(Stored data)
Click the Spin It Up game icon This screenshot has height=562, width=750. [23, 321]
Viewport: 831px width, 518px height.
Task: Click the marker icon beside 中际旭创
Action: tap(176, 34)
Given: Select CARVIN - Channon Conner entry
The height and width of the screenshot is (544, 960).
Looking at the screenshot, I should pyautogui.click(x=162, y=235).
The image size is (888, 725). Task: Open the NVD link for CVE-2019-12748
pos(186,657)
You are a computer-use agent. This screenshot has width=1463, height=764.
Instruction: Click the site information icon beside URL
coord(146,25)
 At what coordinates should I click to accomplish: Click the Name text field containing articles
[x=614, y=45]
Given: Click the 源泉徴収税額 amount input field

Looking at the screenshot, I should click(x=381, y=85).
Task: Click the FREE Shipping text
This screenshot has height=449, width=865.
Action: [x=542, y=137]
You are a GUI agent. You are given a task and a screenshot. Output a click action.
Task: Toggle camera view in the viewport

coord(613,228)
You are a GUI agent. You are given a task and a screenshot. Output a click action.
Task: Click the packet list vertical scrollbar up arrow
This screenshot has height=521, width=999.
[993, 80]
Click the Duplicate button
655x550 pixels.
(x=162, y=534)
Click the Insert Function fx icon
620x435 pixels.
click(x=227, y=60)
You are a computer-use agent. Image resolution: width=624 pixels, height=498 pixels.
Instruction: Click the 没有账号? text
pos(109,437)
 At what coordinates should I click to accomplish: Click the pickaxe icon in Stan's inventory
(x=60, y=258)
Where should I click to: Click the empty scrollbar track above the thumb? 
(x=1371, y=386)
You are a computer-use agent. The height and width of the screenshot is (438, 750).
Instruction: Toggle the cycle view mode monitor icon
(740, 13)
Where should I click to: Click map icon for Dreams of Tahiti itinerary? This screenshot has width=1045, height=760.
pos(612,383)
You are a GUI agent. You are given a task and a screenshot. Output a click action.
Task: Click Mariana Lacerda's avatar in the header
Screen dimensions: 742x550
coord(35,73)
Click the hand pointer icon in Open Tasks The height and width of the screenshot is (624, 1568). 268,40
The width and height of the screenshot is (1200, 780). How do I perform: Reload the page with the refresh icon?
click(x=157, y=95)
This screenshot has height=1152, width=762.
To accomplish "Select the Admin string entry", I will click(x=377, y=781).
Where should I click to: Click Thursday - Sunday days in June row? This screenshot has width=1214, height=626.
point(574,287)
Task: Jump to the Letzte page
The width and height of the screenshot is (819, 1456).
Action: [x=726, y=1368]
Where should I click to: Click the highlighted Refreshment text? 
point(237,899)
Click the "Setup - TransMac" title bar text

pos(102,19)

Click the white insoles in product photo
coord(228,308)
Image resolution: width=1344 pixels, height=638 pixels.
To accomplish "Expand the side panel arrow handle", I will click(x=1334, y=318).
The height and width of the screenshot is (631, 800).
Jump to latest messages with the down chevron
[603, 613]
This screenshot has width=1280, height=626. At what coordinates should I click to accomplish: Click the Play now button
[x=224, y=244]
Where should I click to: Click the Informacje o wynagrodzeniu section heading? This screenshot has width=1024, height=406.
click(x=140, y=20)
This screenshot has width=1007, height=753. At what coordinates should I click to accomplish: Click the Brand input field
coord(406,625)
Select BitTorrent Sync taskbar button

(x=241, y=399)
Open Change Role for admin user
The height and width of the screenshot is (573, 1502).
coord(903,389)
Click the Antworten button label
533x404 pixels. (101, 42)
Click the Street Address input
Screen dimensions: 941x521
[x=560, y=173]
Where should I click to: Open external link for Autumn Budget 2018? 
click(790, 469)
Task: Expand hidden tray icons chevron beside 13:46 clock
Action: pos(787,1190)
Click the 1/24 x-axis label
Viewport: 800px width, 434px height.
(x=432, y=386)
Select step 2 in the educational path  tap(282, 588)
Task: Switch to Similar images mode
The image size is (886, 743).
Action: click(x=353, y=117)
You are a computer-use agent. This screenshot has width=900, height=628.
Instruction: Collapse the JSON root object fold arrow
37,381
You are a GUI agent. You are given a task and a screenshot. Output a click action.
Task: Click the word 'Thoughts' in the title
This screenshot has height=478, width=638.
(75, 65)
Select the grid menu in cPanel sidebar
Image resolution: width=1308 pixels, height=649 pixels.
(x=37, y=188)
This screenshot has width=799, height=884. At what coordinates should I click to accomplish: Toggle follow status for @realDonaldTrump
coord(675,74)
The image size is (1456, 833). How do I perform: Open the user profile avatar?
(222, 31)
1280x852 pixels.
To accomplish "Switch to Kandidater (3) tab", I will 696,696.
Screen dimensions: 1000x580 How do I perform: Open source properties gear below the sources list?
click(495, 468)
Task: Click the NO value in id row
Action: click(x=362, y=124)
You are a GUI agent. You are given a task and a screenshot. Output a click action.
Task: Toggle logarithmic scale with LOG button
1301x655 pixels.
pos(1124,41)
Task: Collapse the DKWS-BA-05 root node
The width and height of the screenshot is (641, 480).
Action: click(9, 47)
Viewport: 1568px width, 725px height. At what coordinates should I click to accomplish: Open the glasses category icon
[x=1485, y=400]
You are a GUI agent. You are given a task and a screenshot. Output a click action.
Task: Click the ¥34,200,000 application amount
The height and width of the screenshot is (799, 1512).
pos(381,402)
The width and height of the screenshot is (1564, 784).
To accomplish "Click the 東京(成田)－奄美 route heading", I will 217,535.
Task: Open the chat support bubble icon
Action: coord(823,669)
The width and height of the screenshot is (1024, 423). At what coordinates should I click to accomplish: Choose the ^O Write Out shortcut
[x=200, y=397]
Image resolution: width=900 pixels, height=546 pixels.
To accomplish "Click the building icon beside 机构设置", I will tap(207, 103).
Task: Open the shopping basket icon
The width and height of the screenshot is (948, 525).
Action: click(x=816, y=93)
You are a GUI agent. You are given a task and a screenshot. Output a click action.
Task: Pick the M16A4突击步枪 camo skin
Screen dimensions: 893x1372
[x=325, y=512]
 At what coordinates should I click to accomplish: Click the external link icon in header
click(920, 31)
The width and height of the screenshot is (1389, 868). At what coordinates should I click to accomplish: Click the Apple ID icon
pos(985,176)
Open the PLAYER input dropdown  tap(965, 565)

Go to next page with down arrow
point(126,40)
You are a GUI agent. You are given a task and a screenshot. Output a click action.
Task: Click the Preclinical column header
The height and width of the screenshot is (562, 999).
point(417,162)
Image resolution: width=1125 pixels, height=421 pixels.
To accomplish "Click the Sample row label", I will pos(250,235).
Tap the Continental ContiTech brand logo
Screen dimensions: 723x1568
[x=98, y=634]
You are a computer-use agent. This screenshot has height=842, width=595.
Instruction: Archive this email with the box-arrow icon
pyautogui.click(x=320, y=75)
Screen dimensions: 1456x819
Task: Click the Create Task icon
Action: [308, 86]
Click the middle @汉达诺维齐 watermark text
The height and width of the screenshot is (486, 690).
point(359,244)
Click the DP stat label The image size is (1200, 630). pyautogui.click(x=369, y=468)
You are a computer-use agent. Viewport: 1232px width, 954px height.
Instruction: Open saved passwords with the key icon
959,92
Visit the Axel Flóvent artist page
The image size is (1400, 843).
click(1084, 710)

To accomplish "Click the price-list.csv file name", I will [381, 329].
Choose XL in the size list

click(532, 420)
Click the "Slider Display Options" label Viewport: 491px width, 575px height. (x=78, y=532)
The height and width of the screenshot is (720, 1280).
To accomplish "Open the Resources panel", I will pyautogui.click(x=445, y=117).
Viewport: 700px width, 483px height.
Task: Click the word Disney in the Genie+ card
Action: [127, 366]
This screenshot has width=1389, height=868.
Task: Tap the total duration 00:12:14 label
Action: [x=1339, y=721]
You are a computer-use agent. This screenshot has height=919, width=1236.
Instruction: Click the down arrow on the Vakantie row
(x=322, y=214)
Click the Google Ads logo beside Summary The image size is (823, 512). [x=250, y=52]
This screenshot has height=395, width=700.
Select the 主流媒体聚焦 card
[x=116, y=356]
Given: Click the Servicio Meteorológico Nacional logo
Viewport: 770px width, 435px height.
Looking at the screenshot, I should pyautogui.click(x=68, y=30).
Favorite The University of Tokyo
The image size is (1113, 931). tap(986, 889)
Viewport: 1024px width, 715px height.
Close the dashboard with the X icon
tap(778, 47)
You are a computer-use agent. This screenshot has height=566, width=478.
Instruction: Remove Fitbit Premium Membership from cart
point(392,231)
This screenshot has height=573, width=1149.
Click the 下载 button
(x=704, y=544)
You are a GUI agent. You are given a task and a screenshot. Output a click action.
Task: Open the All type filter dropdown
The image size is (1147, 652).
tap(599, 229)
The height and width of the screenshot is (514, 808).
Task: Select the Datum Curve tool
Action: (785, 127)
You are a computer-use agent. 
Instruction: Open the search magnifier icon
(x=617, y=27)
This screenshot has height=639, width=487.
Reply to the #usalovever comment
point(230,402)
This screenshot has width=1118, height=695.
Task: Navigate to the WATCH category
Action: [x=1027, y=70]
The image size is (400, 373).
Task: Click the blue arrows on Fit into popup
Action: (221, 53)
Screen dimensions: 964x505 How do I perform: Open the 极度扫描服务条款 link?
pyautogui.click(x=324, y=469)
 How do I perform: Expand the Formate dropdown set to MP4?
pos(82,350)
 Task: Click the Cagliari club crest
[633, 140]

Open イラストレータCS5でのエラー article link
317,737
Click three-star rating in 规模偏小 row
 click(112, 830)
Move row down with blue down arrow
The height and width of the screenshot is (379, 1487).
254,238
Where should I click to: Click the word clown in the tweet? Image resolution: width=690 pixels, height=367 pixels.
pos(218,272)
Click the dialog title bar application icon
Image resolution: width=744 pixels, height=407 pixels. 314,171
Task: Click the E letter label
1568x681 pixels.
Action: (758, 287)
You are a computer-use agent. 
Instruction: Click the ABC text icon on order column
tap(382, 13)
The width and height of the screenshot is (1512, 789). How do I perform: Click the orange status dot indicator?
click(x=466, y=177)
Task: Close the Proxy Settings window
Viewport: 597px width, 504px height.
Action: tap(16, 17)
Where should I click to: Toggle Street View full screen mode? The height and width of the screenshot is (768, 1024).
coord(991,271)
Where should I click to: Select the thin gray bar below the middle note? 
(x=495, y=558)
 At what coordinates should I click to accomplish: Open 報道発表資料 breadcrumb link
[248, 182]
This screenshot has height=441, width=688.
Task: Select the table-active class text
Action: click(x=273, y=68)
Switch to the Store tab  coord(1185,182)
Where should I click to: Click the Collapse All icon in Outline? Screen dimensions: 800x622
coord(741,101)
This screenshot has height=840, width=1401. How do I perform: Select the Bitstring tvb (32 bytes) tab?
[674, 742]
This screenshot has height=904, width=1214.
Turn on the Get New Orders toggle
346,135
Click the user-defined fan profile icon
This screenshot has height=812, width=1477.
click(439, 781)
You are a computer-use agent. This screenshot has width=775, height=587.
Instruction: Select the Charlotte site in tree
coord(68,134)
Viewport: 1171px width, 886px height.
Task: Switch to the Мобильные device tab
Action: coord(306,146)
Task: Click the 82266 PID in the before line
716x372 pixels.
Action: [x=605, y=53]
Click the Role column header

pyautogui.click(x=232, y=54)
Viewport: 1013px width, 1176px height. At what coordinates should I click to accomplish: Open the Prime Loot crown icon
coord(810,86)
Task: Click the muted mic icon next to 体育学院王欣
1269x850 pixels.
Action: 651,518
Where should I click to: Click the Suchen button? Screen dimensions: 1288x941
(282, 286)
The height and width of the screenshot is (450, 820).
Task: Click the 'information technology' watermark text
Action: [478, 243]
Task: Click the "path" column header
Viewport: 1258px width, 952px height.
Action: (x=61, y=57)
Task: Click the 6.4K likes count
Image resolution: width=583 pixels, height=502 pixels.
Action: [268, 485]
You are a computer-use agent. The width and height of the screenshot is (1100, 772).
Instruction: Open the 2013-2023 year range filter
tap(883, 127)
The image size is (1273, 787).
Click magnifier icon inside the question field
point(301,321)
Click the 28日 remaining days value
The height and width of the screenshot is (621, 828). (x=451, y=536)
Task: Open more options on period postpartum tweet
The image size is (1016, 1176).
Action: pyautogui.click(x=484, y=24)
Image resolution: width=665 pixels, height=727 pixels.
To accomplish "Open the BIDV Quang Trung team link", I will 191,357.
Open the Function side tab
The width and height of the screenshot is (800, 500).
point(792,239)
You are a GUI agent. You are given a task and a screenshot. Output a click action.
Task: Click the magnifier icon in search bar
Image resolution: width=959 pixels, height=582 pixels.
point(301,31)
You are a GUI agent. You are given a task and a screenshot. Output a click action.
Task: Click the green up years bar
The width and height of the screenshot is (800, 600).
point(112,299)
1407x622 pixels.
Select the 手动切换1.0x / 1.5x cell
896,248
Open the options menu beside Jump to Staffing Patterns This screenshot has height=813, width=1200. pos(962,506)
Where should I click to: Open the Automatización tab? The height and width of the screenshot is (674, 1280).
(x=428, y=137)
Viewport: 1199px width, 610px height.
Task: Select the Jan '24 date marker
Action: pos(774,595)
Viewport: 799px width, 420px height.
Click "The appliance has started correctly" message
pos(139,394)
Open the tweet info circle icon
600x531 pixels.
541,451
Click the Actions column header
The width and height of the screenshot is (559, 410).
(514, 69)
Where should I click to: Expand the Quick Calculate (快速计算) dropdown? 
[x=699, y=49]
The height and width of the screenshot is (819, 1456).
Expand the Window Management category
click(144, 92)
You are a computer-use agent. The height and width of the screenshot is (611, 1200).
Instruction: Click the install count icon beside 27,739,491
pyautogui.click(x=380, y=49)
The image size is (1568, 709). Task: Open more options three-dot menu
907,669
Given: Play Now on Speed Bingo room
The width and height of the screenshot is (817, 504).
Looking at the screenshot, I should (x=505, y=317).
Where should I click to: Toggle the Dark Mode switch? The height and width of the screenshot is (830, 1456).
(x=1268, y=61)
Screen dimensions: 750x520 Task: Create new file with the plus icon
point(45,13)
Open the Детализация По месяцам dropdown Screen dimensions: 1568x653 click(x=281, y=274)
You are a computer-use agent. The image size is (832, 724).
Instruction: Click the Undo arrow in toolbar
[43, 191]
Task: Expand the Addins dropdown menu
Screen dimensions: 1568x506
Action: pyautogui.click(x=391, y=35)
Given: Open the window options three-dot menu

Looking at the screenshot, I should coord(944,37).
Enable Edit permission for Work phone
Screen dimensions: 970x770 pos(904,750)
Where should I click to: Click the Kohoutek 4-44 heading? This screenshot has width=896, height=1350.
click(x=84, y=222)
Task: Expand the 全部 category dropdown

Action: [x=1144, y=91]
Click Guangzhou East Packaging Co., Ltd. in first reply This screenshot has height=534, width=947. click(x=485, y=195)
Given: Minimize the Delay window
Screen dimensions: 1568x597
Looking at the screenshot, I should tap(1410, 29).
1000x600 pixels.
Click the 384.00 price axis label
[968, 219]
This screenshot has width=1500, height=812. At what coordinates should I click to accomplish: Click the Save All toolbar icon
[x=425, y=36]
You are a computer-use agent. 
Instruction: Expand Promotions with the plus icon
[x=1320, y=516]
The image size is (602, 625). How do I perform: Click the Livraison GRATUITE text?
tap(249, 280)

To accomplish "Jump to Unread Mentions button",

Task objective – Output all lines from the beginning of the data up to the line holding "Task: Click Mariana", that line included, exactly as written.

Exercise solution –
Click the Spin It Up game icon This screenshot has height=562, width=750. [23, 321]
Viewport: 831px width, 518px height.
Task: Click the marker icon beside 中际旭创
Action: tap(176, 34)
Given: Select CARVIN - Channon Conner entry
The height and width of the screenshot is (544, 960).
Looking at the screenshot, I should pyautogui.click(x=162, y=235).
The image size is (888, 725). Task: Open the NVD link for CVE-2019-12748
pos(186,657)
You are a computer-use agent. This screenshot has width=1463, height=764.
Instruction: Click the site information icon beside URL
coord(146,25)
 At what coordinates should I click to accomplish: Click the Name text field containing articles
[x=614, y=45]
Given: Click the 源泉徴収税額 amount input field

Looking at the screenshot, I should click(x=381, y=85).
Task: Click the FREE Shipping text
This screenshot has height=449, width=865.
Action: [x=542, y=137]
You are a GUI agent. You are given a task and a screenshot. Output a click action.
Task: Toggle camera view in the viewport

coord(613,228)
You are a GUI agent. You are given a task and a screenshot. Output a click action.
Task: Click the packet list vertical scrollbar up arrow
This screenshot has height=521, width=999.
[993, 80]
Click the Duplicate button
655x550 pixels.
(x=162, y=534)
Click the Insert Function fx icon
620x435 pixels.
click(x=227, y=60)
You are a computer-use agent. Image resolution: width=624 pixels, height=498 pixels.
Instruction: Click the 没有账号? text
pos(109,437)
 At what coordinates should I click to accomplish: Click the pickaxe icon in Stan's inventory
(x=60, y=258)
Where should I click to: Click the empty scrollbar track above the thumb? 
(x=1371, y=386)
You are a computer-use agent. The height and width of the screenshot is (438, 750).
Instruction: Toggle the cycle view mode monitor icon
(740, 13)
Where should I click to: Click map icon for Dreams of Tahiti itinerary? This screenshot has width=1045, height=760.
pos(612,383)
You are a GUI agent. You are given a task and a screenshot. Output a click action.
Task: Click Mariana Lacerda's avatar in the header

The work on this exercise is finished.